The north-and-south road at the place of the accident and north and south thereof was then and had been prior thereto an arterial road and was protected by stop signs erected on roads intersecting with it. Appellee and the public traveling on the north-and-south road believed that it was a favored highway protected by stop signs requiring all traffic entering it from the east and the west to stop before doing so.

The stop sign on the west of the intersection at Stone Corner was on December 28, 1956, and had been for a short time prior thereto knocked down and displaced and it was and had been in that condition without notice to or knowledge of appellee or others using the north-and-south road. It was known to Thomas William Crook before and on that date that the north-and-south road was a favored road protected by stop signs as aforesaid. He knew the stop sign on the west side of Stone Corner was displaced but he also knew that appellee and others traveling on the favored highway would assume that vehicles on the east-and-west road would stop before they or any of them would enter the intersection at Stone Corner.

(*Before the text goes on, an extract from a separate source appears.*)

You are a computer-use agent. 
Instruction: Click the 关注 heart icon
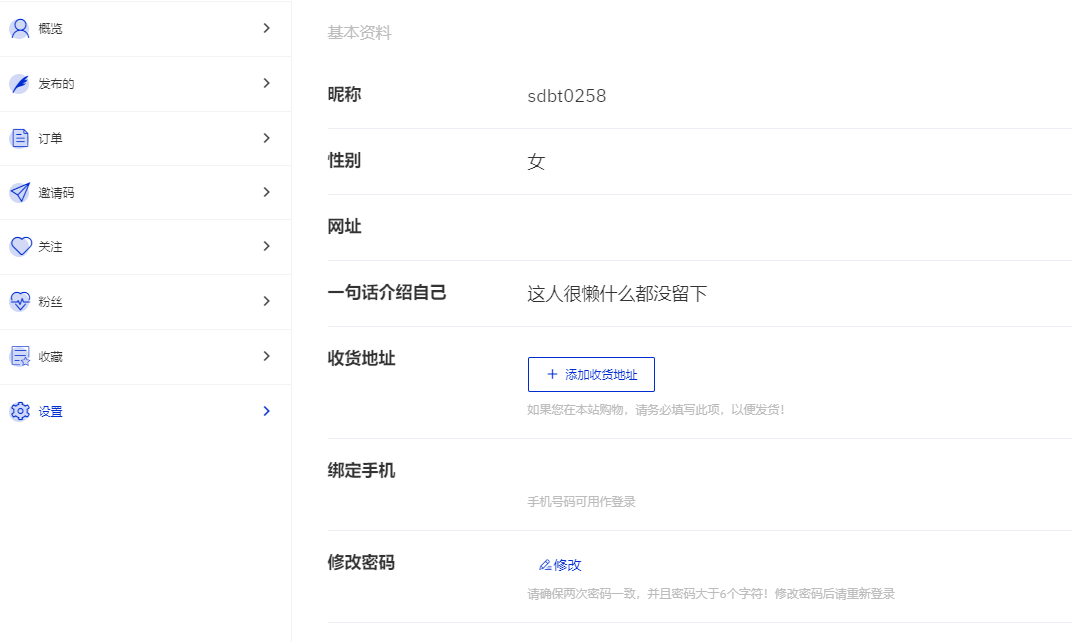tap(20, 246)
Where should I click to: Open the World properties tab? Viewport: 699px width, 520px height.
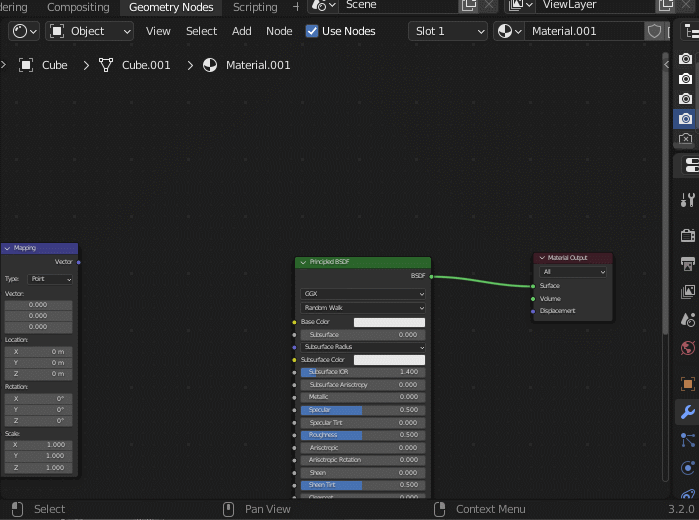tap(687, 348)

The automobile operated by Thomas William Crook was not stopped before it entered the intersection and it was negligently driven against and into the truck of appellee therein. The collision of the vehicles and the injuries to and disability of appellee were caused by the negligence of Thomas William Crook which con *689 sisted of his failure: To yield the right-of-way to appellee who had first entered the intersection and was then traveling on a favored highway; to stop before he entered the intersection; to maintain a speed that was reasonable andj proper -under the circumstances and that was not in excess of 60 miles per hour; to have his automobile under reasonable control; to keep a proper lookout for other traffic on the highway; and to exercise care and caution in approaching and entering the intersection. Appellee because of the negligence of Thomas William Crook suffered serious injuries and permanent disability. The truck of appellee was destroyed and he asked damages from appellant in a specified amount.

Appellant by answer admitted the ownership of the Buick automobile by him and that it was on December 28, 1956, at about 1:40 p. m. operated by his son upon an east-and-west road in Richardson County; admitted the ownership of the truck as stated by appellee which he was operating at that time in a southerly direction on a north-and-south road in the named county; and admitted that the vehicles were at the time approaching an intersection about 5 miles northeast of Falls City known as Stone Corner. Appellant therein asserted that the Buick automobile entered the intersection first; that appellee carelessly and negligently drove his truck upon and against the automobile of appellant; and that the negligence of appellee, detailed in the answer, was the cause of any injuries or damages he sustained because of the collision of the vehicles.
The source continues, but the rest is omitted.